** Opening INPUT MATERIAL block **

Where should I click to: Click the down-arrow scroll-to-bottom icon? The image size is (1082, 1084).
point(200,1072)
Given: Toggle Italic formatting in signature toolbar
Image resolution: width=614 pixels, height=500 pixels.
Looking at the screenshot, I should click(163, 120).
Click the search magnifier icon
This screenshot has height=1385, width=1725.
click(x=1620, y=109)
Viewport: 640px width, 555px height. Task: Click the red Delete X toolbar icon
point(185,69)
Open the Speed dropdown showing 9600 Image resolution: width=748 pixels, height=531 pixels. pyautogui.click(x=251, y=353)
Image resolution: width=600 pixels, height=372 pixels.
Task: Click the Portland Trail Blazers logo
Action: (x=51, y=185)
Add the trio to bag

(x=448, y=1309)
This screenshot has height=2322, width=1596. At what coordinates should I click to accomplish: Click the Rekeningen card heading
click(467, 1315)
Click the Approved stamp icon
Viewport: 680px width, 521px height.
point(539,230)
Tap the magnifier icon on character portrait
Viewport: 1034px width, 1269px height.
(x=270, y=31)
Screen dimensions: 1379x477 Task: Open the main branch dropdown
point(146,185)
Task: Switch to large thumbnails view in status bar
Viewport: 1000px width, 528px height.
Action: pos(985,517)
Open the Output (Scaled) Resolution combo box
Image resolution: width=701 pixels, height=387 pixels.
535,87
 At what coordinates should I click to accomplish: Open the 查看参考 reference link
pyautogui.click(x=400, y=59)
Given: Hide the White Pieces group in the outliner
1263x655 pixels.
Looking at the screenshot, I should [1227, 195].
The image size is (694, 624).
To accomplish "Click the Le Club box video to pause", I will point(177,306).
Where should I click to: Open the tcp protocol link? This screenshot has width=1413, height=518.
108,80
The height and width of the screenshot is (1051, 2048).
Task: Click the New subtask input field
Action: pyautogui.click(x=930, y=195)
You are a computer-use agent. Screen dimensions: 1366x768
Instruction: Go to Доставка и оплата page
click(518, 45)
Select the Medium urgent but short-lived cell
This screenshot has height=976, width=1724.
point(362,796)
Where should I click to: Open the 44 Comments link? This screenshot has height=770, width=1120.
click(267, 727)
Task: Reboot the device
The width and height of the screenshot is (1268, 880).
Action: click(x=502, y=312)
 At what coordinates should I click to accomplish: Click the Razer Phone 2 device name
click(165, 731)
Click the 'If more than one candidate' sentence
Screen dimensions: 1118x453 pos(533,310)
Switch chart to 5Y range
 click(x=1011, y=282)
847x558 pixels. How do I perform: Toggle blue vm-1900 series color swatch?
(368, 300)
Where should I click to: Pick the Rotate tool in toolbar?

** Closing INPUT MATERIAL block **

» ABOUT THIS EXERCISE
With the line holding "Tap the magnifier icon on character portrait" as the first and the line holding "The image size is (694, 624)." as the last, please transcribe exactly the lines of the material above in that range and nothing else.

» SOLUTION TO THIS PROBLEM
Tap the magnifier icon on character portrait
Viewport: 1034px width, 1269px height.
(x=270, y=31)
Screen dimensions: 1379x477 Task: Open the main branch dropdown
point(146,185)
Task: Switch to large thumbnails view in status bar
Viewport: 1000px width, 528px height.
Action: pos(985,517)
Open the Output (Scaled) Resolution combo box
Image resolution: width=701 pixels, height=387 pixels.
535,87
 At what coordinates should I click to accomplish: Open the 查看参考 reference link
pyautogui.click(x=400, y=59)
Given: Hide the White Pieces group in the outliner
1263x655 pixels.
Looking at the screenshot, I should [1227, 195].
The image size is (694, 624).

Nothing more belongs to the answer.